Task directions: The job is to find each line of the records below that includes the word "help" and copy it.

(Stored items from a collection)
* * *

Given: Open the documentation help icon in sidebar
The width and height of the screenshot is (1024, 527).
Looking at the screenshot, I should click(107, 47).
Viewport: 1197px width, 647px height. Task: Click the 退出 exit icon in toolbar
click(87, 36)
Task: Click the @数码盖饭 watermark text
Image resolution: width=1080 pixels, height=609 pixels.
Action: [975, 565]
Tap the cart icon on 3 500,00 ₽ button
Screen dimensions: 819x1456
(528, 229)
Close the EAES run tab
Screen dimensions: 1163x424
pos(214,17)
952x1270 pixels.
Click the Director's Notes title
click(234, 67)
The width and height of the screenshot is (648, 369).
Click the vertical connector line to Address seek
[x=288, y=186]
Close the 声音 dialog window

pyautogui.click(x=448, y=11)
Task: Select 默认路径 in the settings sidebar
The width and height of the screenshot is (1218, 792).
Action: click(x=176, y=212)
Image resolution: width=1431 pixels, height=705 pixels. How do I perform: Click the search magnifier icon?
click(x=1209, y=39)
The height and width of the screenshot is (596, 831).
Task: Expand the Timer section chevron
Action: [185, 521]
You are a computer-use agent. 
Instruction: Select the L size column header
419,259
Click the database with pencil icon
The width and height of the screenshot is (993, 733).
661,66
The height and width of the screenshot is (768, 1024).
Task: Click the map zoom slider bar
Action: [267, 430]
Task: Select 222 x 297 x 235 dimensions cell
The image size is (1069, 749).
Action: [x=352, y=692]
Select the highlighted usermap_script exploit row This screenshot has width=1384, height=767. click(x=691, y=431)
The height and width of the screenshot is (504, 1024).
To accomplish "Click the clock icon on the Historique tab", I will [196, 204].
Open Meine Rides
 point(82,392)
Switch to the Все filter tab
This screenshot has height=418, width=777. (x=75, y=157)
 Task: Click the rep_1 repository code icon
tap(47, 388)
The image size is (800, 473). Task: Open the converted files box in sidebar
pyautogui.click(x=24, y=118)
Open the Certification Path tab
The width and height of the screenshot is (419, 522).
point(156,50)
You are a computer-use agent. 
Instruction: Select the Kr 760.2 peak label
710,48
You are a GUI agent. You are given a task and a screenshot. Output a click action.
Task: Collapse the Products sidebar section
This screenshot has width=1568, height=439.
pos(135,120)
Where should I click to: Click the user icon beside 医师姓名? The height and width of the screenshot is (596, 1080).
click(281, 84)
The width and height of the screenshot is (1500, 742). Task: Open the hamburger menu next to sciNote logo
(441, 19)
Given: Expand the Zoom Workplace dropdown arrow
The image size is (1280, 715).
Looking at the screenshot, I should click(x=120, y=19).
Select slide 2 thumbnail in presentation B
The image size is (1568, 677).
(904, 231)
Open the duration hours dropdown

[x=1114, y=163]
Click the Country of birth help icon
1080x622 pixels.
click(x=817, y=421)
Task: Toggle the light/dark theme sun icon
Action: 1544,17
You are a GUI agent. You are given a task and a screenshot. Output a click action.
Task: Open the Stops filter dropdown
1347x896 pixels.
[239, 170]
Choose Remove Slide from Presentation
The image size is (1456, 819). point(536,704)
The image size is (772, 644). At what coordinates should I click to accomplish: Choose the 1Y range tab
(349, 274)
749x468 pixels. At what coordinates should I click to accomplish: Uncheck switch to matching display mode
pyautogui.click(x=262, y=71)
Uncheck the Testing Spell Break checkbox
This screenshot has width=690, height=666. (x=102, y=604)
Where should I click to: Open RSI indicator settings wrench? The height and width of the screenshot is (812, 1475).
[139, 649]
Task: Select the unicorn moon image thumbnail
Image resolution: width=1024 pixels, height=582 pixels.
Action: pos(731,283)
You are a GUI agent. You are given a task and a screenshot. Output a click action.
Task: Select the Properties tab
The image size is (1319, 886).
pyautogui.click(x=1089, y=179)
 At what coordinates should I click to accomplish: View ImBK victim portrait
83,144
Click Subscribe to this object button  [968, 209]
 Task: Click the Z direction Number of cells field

* * *

Answer for this exercise:
Given: Open the documentation help icon in sidebar
Click the Country of birth help icon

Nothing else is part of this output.